Immunogenicity is critical for biologics. However, reference biologics labeling documents do not necessarily mention immunogenicity impact, rendering the development of biosimilars more challenging. We aimed to investigate the comparative assessment of immunogenicity profiles between biosimilars and their respective reference biologics in the review reports of the biosimilar monoclonal antibody applications approved by the Center for Drug Evaluation and Research (CDER), US Food and Drug Administration (FDA) as of March 13, 2022, covering 22 applications approved between April 5, 2016, and December 17, 2021. The maximum differences in anti‐drug antibody (ADA) and neutralizing antibody (NAb) incidences between biosimilars and reference products mostly fell within ± 15% (−13.6% to 12%) and ± 20% (−17.4% to 17.1%, except extreme values of −23.4% and 66.7%), respectively.

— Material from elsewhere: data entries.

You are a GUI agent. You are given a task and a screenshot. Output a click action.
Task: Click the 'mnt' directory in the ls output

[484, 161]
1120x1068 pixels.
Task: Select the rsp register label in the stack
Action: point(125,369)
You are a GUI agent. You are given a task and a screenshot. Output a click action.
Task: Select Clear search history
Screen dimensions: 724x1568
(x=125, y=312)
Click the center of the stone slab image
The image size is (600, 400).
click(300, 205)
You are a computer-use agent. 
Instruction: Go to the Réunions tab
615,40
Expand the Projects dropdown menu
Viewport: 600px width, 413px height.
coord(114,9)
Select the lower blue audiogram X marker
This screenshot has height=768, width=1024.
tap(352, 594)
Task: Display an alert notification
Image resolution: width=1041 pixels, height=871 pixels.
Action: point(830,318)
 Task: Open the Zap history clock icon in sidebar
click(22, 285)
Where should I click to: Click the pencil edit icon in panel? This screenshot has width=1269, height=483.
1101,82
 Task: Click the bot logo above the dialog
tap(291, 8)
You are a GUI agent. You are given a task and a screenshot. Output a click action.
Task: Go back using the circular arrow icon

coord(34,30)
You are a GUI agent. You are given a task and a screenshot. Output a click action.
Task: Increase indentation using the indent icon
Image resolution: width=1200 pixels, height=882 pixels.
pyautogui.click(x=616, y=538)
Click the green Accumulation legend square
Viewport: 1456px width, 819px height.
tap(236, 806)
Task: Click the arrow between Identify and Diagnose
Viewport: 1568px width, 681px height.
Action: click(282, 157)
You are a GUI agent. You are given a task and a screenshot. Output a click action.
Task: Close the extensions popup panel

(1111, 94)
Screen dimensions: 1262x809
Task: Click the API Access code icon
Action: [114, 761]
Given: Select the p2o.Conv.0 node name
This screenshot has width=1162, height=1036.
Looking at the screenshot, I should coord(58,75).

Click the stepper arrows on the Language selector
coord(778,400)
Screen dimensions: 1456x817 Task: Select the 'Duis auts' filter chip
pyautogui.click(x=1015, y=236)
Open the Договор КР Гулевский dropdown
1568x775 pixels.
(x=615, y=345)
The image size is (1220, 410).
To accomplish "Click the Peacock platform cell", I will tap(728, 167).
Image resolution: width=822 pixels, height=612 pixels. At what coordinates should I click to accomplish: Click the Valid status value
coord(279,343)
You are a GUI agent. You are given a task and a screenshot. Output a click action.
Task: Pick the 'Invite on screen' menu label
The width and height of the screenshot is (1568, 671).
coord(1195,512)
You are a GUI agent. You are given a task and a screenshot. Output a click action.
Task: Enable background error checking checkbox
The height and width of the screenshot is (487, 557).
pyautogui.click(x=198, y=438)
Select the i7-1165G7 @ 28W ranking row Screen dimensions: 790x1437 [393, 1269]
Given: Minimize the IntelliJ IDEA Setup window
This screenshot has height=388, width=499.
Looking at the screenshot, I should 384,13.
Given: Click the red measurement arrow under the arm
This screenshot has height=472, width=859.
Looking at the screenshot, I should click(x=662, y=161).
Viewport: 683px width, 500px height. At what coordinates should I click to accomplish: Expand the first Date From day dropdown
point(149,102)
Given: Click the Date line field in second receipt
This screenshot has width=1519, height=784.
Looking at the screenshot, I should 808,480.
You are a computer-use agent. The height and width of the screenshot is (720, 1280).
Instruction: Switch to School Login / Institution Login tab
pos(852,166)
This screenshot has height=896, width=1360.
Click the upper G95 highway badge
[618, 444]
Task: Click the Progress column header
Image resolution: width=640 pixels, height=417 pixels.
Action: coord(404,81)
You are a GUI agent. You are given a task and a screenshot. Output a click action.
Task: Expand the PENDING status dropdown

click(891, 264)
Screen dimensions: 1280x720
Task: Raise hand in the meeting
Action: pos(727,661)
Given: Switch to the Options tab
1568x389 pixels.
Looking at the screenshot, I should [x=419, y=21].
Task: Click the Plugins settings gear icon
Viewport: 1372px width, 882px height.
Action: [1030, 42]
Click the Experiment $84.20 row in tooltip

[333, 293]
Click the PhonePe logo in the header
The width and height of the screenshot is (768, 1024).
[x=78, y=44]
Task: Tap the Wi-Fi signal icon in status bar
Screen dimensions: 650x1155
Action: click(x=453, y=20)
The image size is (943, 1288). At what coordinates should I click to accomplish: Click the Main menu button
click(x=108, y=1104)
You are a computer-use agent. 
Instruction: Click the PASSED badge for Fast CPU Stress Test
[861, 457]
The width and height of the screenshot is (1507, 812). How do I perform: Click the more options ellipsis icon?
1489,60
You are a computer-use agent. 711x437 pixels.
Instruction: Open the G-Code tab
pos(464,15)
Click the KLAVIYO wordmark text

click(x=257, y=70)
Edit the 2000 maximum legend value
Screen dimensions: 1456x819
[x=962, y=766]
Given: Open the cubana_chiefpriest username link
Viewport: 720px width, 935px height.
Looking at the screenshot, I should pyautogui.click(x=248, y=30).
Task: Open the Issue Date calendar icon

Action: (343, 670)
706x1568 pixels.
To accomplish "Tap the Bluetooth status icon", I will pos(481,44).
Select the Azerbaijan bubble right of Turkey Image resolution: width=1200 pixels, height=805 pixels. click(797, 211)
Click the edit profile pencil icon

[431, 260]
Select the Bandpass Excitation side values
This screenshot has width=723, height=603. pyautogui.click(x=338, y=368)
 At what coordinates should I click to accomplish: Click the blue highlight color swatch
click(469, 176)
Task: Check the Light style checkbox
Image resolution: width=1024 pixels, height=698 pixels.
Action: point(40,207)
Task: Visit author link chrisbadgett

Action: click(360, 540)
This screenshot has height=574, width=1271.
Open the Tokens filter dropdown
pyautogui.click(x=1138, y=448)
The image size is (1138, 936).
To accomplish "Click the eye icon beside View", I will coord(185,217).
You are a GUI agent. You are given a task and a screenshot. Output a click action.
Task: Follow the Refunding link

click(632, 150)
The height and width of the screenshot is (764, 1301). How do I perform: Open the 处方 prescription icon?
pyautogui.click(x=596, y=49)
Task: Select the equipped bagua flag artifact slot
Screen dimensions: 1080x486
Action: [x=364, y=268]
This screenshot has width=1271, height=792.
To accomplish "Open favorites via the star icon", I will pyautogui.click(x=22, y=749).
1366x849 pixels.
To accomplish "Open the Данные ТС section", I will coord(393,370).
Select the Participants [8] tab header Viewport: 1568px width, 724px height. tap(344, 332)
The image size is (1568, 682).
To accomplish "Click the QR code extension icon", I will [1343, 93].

In comparison with antineoplastic agents, more immunosuppressants had ADA‐positive (11/11, 100.0% vs. 8/10, 80.0%)/NAb‐positive (11/11, 100.0% vs. 3/10, 30.0%) subjects, and the distribution of the aforementioned incidence differences was wider. The investigated biosimilars with available data for analysis demonstrated a high degree of consistency with their reference products in terms of the impact on pharmacokinetic parameters. No increase in immunogenicity was found in available switching studies. Most (16/22, 72.7%) biosimilars were issued post‐marketing requirements that were not directly related to immunogenicity concerns. The FDA considered the totality of evidence assessing clinical consequences of immunogenicity differences, if any. Additional information on titers and subgroup analysis may be warranted to elucidate the critical attributes of immunogenicity impact and to aid in forming cost‐effective strategies for biosimilar development.